Les évolutions correspondent aux taux de croissance pour les périodes de 2012 à 2022, de 2019 à 2022 et de 2021 à 2022.
Logements locatifs: la tension de marché s’intensifie
La situation sur le marché des logements locatifs devient de plus en plus tendue et contraste ainsi avec celle du logement en propriété. Le taux de l’offre des logements locatifs a baissé dans tous les cantons romands au cours des 12 derniers mois, avec la baisse la plus marquée dans le canton de Neuchâtel. Cette tension de marché grandissante s’explique premièrement par le ralentissement de l’activité de construction, que nous avons analysé lors de notre précédent article (voir Le Journal de l’Immobilier no 56, du 30 novembre 2022). La croissance dynamique de la population joue elle aussi un rôle primordial: la Suisse a en effet vu sa population augmenter d’environ 150 000 personnes en 2022, dont la moitié environ de résidents permanents. La population pourrait même dépasser la barre des 9 millions en 2023.
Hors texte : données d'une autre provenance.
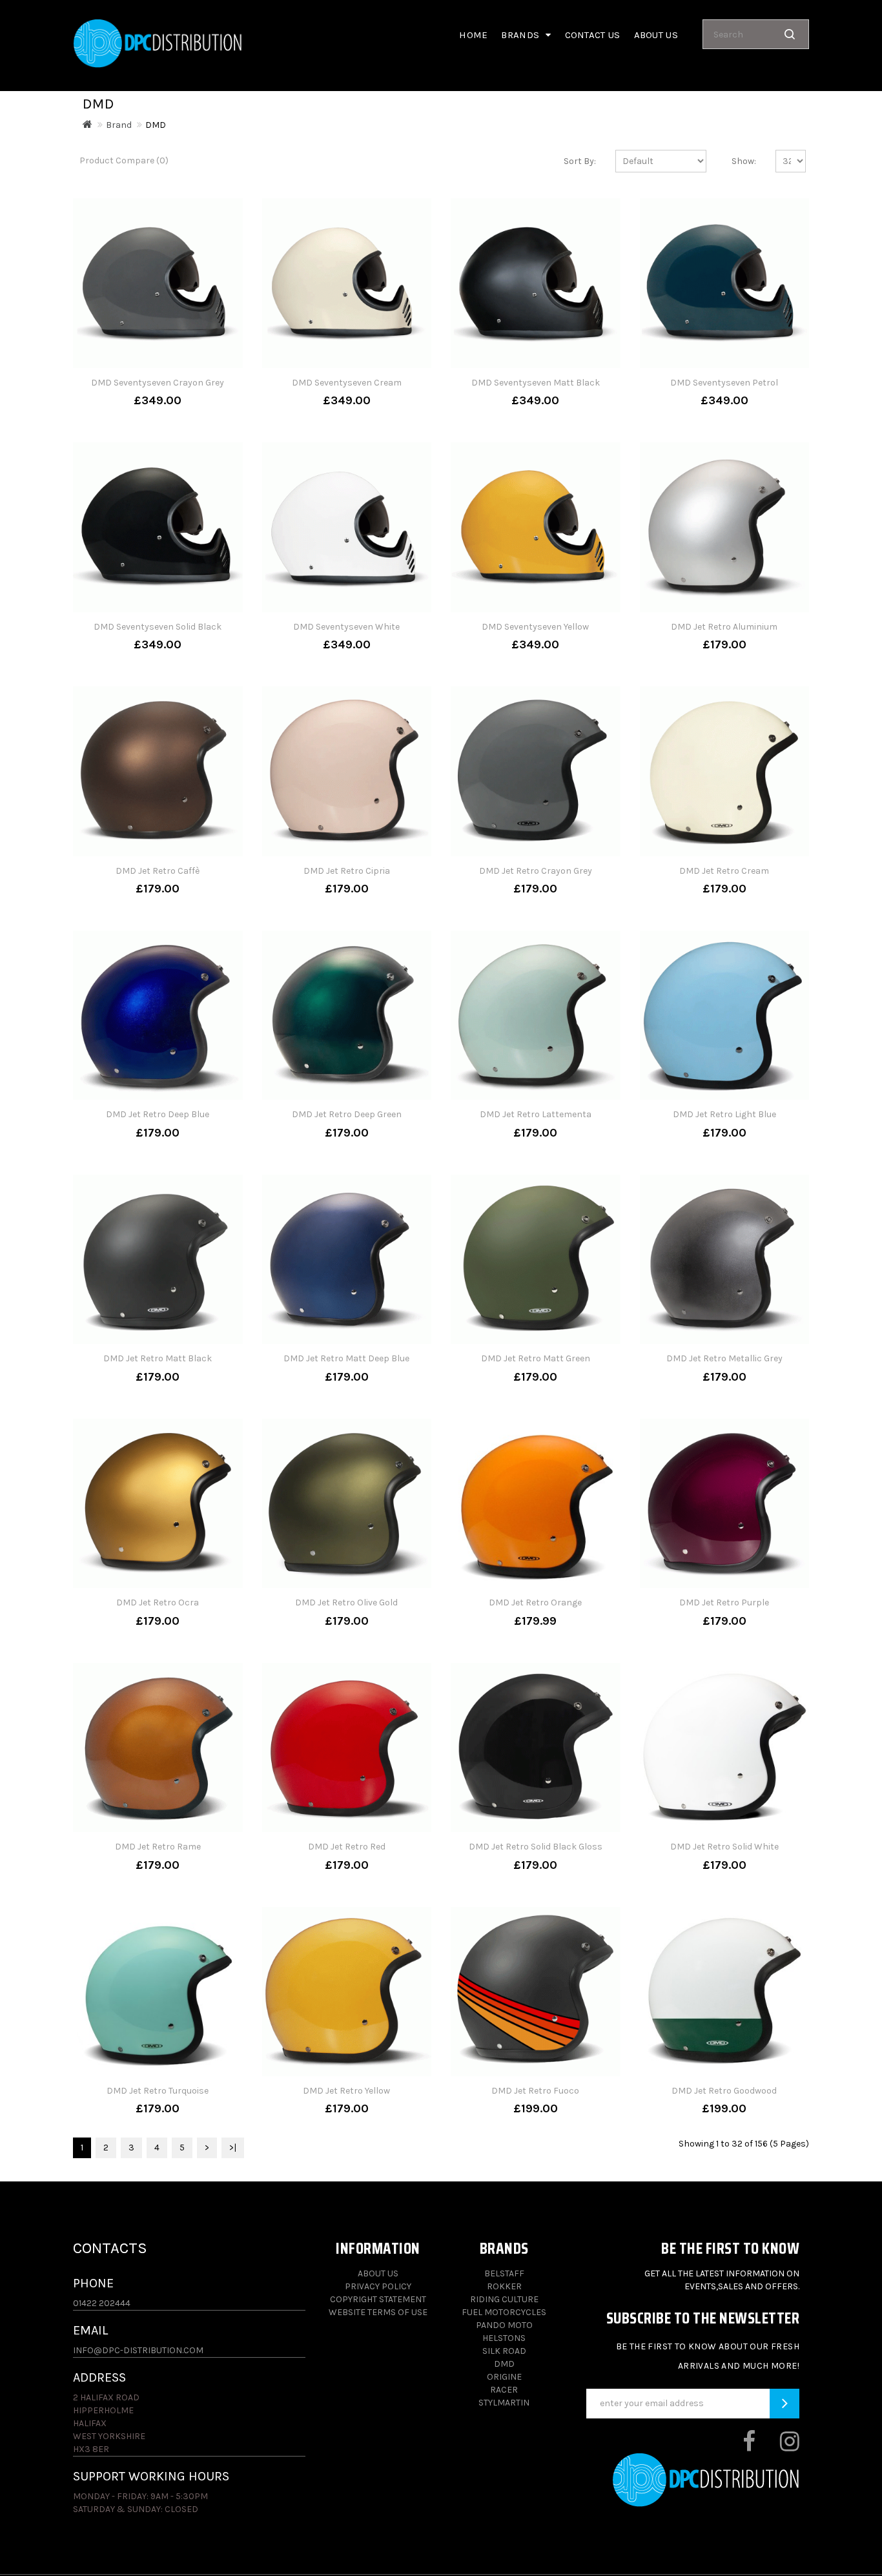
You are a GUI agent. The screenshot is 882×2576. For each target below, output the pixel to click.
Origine (504, 2376)
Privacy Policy (378, 2286)
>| (232, 2147)
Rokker (504, 2286)
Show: (744, 161)
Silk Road (504, 2350)
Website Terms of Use (378, 2312)
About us (656, 35)
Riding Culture (504, 2299)
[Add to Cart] (116, 391)
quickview (199, 391)
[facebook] (737, 2446)
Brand (119, 124)
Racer (504, 2389)
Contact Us (592, 35)
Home (473, 35)
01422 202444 (101, 2303)
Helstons (504, 2338)
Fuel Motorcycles (504, 2312)
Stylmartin (503, 2402)
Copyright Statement (378, 2299)
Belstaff (504, 2273)
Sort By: (580, 161)
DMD (155, 124)
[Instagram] (778, 2446)
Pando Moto (504, 2325)
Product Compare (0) (124, 160)
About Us (378, 2273)
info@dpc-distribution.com (138, 2350)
A cela s’ajoute le fait que les loyers du marché sont en général considérablement plus élevés que ceux des baux existants, ce qui fait qu’un déménagement peut occasionner une augmentation sensible des frais de logement. De nombreux ménages locataires restent ainsi dans des appartements qui ne sont plus adaptés à leurs besoins, car déménager n’est pas avantageux. C’est notamment le cas de grands appartements familiaux occupés par des ménages d’une ou deux personnes, ce qui intensifie la pénurie de ce type de logement. Finalement, les prix actuellement très élevés des logements en propriété rendent ceux-ci inabordables pour de nombreux ménages, qui doivent alors se contenter d’un logement locatif.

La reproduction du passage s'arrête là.